ML_Rookie_2021 · May 30, 2024, 8:13pm

@Gabor To answer your question, it does not freeze. The install step just runs endlessly and never completes.

To your suggestion. so I create a Description file and add this code with any additional packages I need?

steps:
- uses: actions/checkout@v4
- uses: r-lib/actions/setup-r@v2
- uses: r-lib/actions/setup-r-dependencies@v2
  with:
    cache-version: 2
    extra-packages: |
      any::ggplot2
      any::rcmdcheck
    needs: |
      website
      coverage

Also, what should my schedule.yml file look like?

ML_Rookie_2021 · May 30, 2024, 8:21pm

Thanks @dougfir. To answer your questions. This is the contents of required_packages.R file

p <- c("dplyr", "stringr", "lubridate", "readr", "janitor", "here", "opendatatoronto")
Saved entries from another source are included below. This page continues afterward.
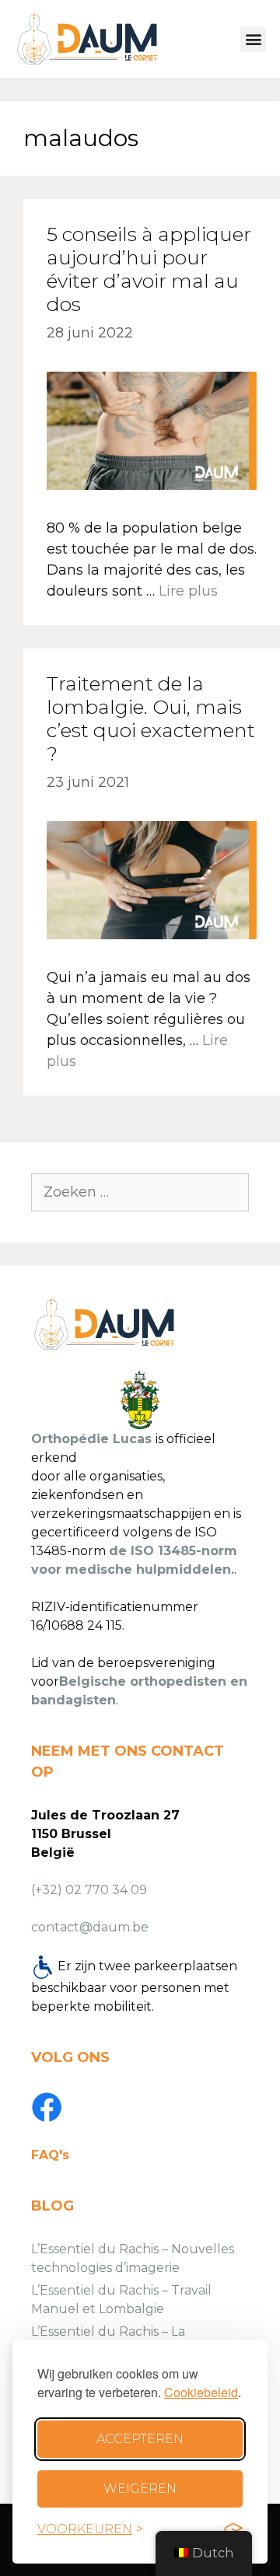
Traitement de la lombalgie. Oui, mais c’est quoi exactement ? (151, 718)
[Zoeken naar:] (140, 1192)
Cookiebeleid (201, 2392)
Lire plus (188, 590)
pkg <- .packages(all.available = TRUE)
for(i in p){
    if(!i %in% pkg){
      message("Package", i, "is not installed. Installing the package:")
      install.packages(i)
    }

}

You suggested using the rocker/verse image. Is this as easy as including the image link in the schedule.yml file. I definitely need to upskill on Docker to fully understand what I'm doing lol.

system · August 28, 2024, 8:21pm

This topic was automatically closed 90 days after the last reply. New replies are no longer allowed.

If you have a query related to it or one of the replies, start a new topic and refer back with a link.